The Asia-Pacific study, commissioned by investment management firm PIMCO, shows that investors’ expectations, actions and intentions may not always be consistent, particularly in periods of volatility.
According to the survey, 48% of the respondents in the region think the best strategy in periods of market uncertainty is to seek to time the market to buy risky assets as they get cheaper or seem more likely to grow quickly in the new environment.
However, the planned allocations of these respondents show cash or cash-like assets topping the list. This implies a potential gap between how investors imagine they will react in times of uncertainty and how they do act, the study says.
Respondents continue to trust their own history and experience most in making investment decisions above professional advice and information published by financial institutions and investment consultants. This could be significant since incorporating impartial professional advice is a key means of counteracting potential biases influencing investor decision-making, the study notes.

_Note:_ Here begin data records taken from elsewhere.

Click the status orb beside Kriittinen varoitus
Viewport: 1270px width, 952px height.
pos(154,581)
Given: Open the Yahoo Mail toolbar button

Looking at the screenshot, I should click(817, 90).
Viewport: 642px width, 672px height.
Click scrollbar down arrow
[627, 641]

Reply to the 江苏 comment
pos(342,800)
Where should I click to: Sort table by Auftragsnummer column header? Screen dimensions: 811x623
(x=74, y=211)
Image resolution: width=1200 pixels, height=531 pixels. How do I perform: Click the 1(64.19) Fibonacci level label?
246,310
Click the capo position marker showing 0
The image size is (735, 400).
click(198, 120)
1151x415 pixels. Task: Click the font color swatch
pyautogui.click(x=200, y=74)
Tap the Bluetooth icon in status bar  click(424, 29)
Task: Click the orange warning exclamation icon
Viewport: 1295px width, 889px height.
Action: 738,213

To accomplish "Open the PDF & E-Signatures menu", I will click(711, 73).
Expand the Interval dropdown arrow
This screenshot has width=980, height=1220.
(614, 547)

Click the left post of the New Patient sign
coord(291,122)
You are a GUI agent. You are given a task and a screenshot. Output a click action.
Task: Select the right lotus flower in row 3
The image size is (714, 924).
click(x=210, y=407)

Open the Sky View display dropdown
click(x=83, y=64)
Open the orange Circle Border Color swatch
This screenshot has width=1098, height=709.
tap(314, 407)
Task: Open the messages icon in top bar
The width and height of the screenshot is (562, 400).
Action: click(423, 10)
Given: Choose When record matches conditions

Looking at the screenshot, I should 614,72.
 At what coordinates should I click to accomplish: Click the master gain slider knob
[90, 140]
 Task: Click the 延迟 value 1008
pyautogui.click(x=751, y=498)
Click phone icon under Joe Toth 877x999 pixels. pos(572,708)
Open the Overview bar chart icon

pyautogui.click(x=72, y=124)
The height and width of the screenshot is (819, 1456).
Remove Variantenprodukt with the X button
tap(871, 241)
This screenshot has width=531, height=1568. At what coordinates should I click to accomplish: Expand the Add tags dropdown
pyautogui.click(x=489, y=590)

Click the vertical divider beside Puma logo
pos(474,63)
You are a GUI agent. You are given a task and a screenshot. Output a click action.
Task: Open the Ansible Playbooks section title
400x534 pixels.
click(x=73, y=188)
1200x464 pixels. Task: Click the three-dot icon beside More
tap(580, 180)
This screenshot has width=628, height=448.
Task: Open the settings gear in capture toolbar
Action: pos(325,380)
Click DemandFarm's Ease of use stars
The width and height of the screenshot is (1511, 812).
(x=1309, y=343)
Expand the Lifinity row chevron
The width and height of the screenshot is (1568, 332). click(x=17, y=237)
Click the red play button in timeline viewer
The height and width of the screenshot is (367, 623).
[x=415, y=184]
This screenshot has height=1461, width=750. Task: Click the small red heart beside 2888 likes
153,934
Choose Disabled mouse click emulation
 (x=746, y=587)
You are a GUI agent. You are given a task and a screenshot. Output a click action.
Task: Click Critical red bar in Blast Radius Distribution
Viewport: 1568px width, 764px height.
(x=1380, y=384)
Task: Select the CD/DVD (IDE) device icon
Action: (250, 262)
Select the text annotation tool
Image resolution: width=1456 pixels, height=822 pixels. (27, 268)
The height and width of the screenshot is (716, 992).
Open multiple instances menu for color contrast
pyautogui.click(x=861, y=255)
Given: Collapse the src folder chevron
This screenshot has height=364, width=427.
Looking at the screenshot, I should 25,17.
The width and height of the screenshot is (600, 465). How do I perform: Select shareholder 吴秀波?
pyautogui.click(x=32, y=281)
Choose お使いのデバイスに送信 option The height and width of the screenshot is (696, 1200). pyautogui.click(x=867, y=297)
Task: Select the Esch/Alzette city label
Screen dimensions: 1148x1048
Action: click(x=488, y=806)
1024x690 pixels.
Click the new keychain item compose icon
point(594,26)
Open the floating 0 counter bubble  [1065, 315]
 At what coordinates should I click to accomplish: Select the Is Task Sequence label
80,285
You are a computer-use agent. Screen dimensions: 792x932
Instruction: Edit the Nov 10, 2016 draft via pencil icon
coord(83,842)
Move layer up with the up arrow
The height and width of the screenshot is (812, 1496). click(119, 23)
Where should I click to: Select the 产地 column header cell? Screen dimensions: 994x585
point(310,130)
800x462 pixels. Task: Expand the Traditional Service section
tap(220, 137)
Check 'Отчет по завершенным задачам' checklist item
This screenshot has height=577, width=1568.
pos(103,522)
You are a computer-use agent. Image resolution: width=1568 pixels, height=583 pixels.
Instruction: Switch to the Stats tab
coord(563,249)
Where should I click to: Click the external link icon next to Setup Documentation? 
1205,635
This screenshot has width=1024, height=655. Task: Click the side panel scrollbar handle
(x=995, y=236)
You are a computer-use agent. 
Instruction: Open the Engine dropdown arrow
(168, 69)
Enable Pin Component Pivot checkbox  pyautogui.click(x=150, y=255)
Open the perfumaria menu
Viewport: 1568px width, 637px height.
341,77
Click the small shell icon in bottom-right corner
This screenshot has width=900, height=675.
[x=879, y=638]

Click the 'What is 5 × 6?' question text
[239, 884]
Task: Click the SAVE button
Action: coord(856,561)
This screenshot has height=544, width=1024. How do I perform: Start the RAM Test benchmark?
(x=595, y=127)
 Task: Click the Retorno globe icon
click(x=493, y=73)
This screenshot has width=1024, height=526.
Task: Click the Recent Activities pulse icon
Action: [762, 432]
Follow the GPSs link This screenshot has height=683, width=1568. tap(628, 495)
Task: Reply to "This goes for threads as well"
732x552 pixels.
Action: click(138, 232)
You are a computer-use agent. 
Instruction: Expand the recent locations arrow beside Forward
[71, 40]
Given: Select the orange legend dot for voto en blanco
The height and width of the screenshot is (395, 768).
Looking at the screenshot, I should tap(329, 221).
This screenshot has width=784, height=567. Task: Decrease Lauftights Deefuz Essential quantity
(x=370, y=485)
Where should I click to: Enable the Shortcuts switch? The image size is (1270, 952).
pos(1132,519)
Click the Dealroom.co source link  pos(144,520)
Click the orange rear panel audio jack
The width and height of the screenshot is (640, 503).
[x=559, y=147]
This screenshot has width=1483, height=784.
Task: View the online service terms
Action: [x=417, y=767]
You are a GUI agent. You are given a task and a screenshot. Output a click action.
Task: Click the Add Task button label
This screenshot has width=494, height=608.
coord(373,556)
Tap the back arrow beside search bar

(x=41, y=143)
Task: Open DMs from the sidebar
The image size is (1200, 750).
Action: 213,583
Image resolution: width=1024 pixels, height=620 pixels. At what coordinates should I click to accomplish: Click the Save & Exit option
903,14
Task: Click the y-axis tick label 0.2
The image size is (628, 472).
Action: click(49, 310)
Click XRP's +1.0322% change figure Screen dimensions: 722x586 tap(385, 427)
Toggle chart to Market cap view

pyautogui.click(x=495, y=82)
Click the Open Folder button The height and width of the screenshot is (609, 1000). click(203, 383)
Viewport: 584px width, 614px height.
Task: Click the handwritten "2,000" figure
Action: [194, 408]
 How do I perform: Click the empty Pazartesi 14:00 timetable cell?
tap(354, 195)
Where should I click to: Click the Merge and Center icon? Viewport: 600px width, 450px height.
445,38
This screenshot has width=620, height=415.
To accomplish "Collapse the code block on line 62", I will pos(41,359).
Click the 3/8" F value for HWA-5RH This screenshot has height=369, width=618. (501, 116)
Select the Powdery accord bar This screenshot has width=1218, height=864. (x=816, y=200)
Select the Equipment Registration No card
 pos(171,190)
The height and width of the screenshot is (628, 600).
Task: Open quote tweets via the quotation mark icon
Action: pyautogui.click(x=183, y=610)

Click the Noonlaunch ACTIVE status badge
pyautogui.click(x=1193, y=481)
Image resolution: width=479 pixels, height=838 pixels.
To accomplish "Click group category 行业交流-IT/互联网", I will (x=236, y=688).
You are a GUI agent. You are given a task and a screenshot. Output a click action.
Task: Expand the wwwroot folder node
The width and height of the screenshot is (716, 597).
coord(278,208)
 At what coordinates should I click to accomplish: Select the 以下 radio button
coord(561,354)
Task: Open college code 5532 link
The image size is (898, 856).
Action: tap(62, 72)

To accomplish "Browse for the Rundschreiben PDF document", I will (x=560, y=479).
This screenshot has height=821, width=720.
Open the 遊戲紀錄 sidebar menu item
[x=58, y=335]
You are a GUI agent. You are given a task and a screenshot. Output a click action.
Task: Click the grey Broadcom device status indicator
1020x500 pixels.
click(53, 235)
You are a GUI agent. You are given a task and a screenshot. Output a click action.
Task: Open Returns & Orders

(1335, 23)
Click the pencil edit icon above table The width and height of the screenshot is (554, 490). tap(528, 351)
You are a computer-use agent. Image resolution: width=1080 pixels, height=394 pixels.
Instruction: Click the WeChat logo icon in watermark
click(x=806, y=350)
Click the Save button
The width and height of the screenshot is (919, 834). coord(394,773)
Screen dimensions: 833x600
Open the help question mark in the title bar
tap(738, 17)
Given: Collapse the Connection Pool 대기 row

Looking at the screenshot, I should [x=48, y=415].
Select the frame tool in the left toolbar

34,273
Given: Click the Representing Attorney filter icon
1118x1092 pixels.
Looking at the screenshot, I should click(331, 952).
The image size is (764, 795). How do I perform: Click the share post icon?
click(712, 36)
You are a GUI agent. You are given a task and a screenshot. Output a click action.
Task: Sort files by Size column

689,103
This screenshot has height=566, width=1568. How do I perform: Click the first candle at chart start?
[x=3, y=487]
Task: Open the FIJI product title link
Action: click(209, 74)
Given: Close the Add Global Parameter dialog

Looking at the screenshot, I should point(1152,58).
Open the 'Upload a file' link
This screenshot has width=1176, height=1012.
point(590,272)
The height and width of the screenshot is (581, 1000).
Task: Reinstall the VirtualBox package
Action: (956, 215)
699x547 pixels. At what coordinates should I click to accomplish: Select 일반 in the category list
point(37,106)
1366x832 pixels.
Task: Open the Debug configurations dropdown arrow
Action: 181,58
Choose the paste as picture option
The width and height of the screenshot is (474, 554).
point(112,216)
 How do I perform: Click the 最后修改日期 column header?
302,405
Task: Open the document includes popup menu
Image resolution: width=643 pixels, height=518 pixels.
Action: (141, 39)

Kimberley Stafford, head of PIMCO Asia-Pacific, says: “We have long believed that a deeper understanding of cognitive and emotional biases helps mitigate their effects and should help our clients make better investment decisions.”
According to the survey, 43% of the respondents in the region say the pandemic has had a negative impact on their confidence in their own decision-making, and 44% expect it to continue to do so. In the same survey, 51% say Covid-19 has had a negative impact on their portfolios so far, with 10% saying it has had a major negative impact.
The survey also shows that the pandemic has heightened investors’ enthusiasm for actively managed funds. Across the region, 55% of respondents’ portfolios are actively managed, with 46% of those surveyed saying they will likely allocate more to active strategies in the next three months.
Commenting on the findings, Adrian Stewart, head of client management, APAC ex-Japan, at PIMCO, notes: “The next few years will be an incredibly important time for active management as we expect markets to remain volatile. We firmly believe active management plays a key role in delivering alpha and long-term outperformance for investors.”
PIMCO says the survey involved 2,500 individual investors aged 25 and older with liquid assets of US$100,000 or more, and some experience with investing beyond their pension and superannuation accounts. Conducted in August 2020, the survey covered Australia, Hong Kong, Japan, Singapore and Taiwan, with 500 investors in each market.
It is the first of what will be a regular survey to gauge sentiment and outlook in challenging times, the company adds.